Por esta razão é que a maior necessidade hoje é de gente eclesiopneustos. A ideia do termo vem da paulina palavra a Timóteo ao se referir sobre a inspiração das Escrituras. Para Paulo elas são fruto, resultado da respiração divina (theopneustos – theo = Deus; pneustos = respiração), apontando para a subjetivação e profundidade da ação divina nesse processo de fazimento, de composição, de edição daquilo que hoje conhecemos como Bíblia Sagrada. Neste sentido, crente eclesiopneustos é aquele/aquela que prioriza a vivência em comunidade. Não estamos falando de uma redução da vida à prática religiosa, tampouco atribuindo ao ativismo religioso algum papel preponderante. Estamos, isso sim, afirmando que a igreja precisa de gente que a valorize a tal ponto que esteja disposto(a) a servi-la, e não somente ser servido; que não troque seus cultos, suas celebrações, por quaisquer outras atividades ou agendas; que tenha compromisso e visão do seu sustento, a ponto de não destinar sua participação mensal no sustento da Casa de Oração e na expansão do Reino de Deus, para outras finalidades, por mais santas e justas que sejam, entre outros.
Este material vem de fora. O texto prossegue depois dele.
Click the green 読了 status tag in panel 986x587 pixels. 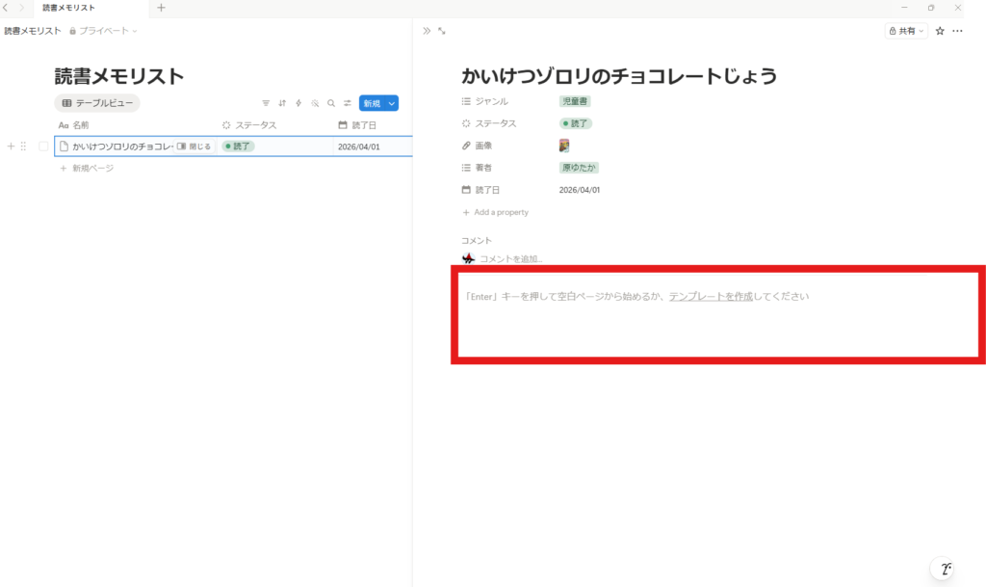pyautogui.click(x=576, y=123)
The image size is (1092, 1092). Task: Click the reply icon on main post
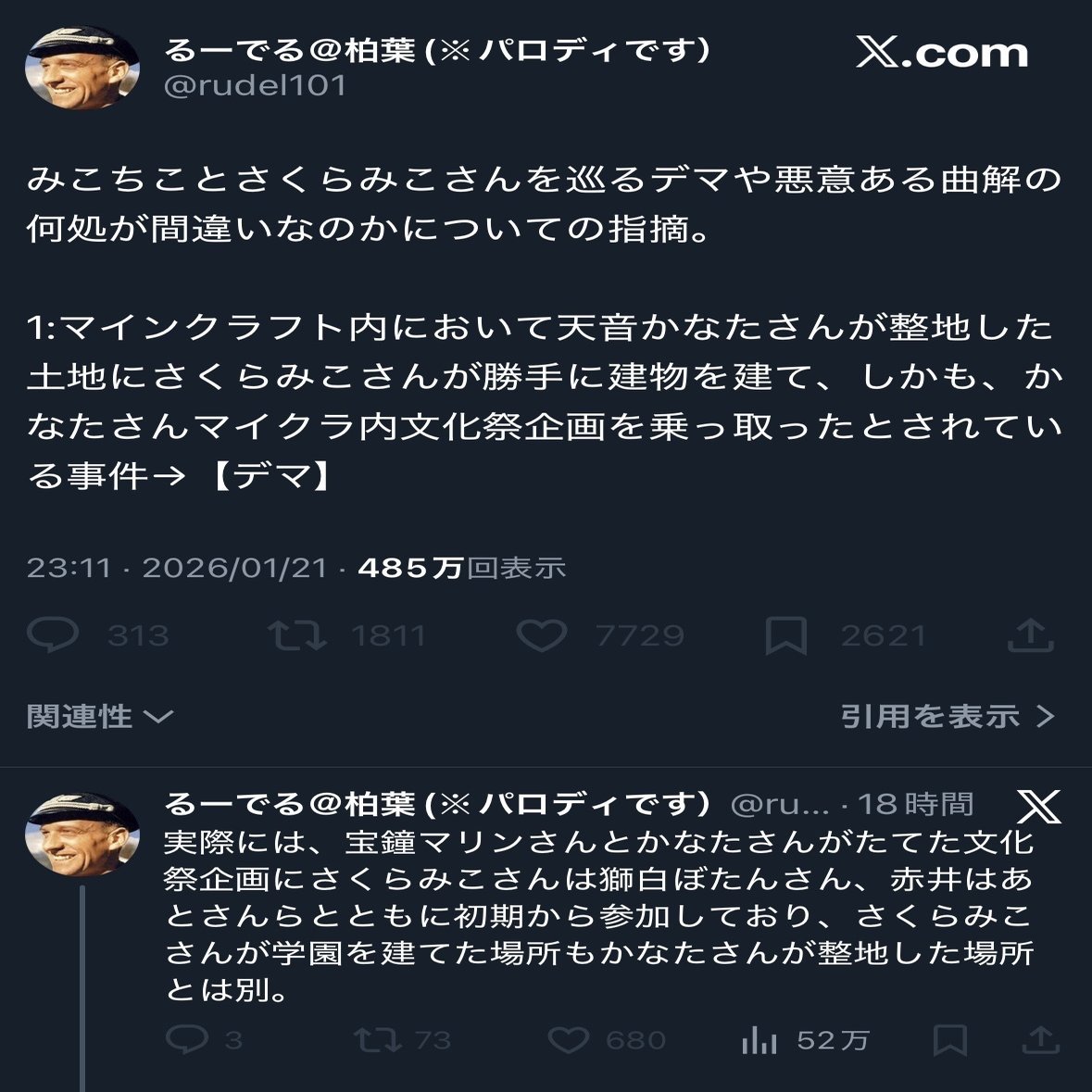click(53, 635)
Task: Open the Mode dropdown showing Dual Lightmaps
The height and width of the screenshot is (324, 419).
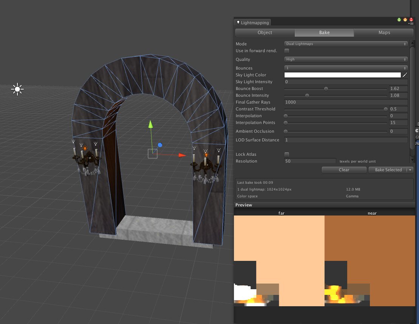Action: (x=346, y=43)
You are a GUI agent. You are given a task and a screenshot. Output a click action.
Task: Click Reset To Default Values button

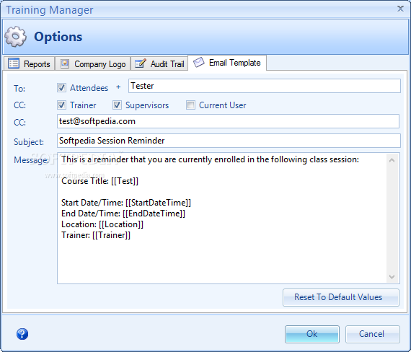point(341,297)
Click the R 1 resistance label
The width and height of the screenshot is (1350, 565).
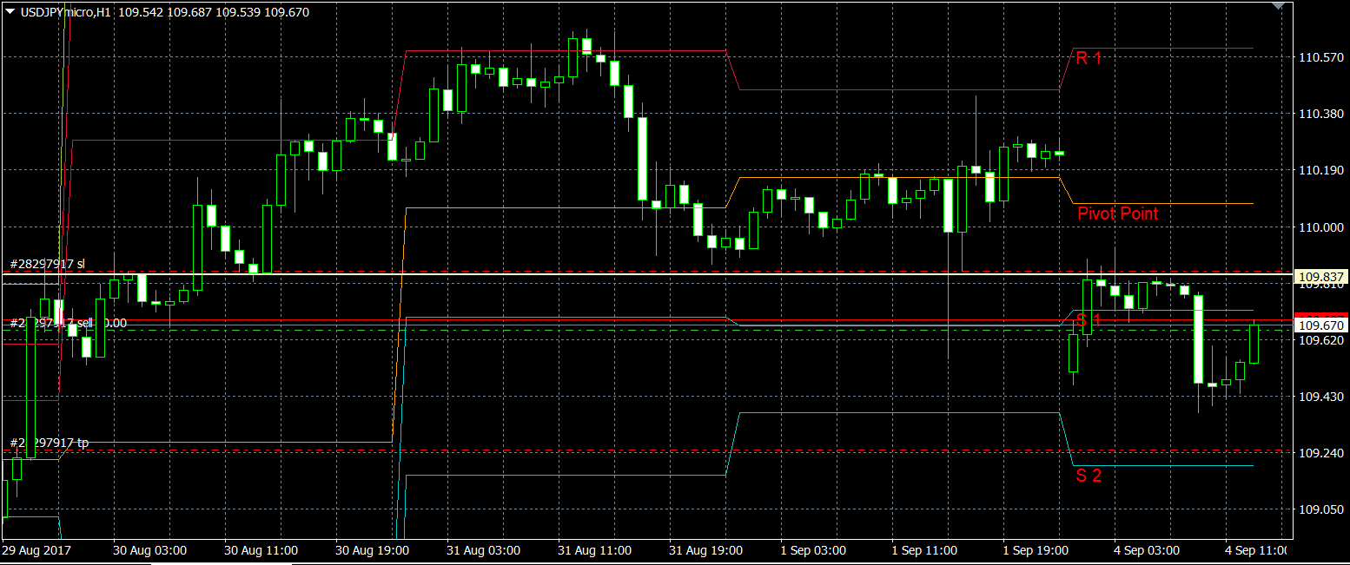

Dentre as muitas crises que as igrejas evangélicas no Brasil vivem, uma das mais graves é a da crescente falta de pertença. É só perguntar a qualquer pastor e ele dirá a quantidade de congregados, de pessoas que frequentam a igreja local, sem que se tornem oficialmente membros. Chega a ser um contrassenso que, em nome da individual e subjetiva experiência de fé, muitos queiram e vejam o culto público e comunitário como um momento de individuação do sagrado, e não de sua coletivização. Não por outro motivo que as igrejas, embora cheias, seguem patinando sem sair do lugar, sem inserção social, sem relevância, devido à falta de recursos (especialmente humanos) para ir além.
Mais do que nunca a Igreja de Jesus precisa de crentes eclesiopneustos. Gente que vibra e ama a Igreja de Jesus. Crente que não confunde autonomia com falta de zelo. Pessoas que tenham compromisso com a Igreja de Jesus, a ponto de não se perderem na agenda, seja pessoal, seja missional. Cristãos que amem estar juntos como família de Deus, ou mesmo que não percam a Celebração e a Comunhão, por outras e menores razões. Pergunte a qualquer pastor e ele dirá quão duro é ver as reuniões da Igreja de Jesus sendo tratadas como o menos importante compromisso da concorrida agenda semanal das pessoas. Aquele tipo de evento que só é atendido na ausência de qualquer outro…
São crentes ECLESIOPNEUSTOS que fazem a diferença na hora da tragédia, como está que agora ocorre no Rio Grande do Sul. Para além da compaixão, sentimento que habitava nosso Mestre antes de cada ação Sua, há a expertise de quem foi treinado na igreja. Veja esse relato de um professor luterano das Faculdades EST de São Leopoldo, RS:
“Hoje de manhã com uma equipe de estudantes demos suporte para servir o café. Foi preciso organizar. Estão no sindicato de metalúrgico, também transformado em posto médico (todas as leis são burladas para cuidar da vida). O sindicato é perto de casa; trezentas pessoas, quase todas de um dos bairro mais pobres onde atuei muito como Secretário de Educação em 2017. Que povo resiliente? Quem vai consolar sai consolado. Vou fazer uma breve etnografia da experiência. O senso de organização que aprendemos em nossas igrejas é fundamental. Fiquei controlando fila para o café. As mulheres que serviam disseram que hoje estava tudo organizado.”
Sim, queridas e queridos, Jesus e Sua Igreja precisam de pessoas eclesiopneustos. Mas não só: o mundo precisa dessa gente amorosa e bem treinada que é chamada de crente. Que tal assumir, ou quem sabe renovar, seu compromisso com a Igreja de Jesus ainda hoje?
Paz e compromisso com o bem, é o que desejo pra você.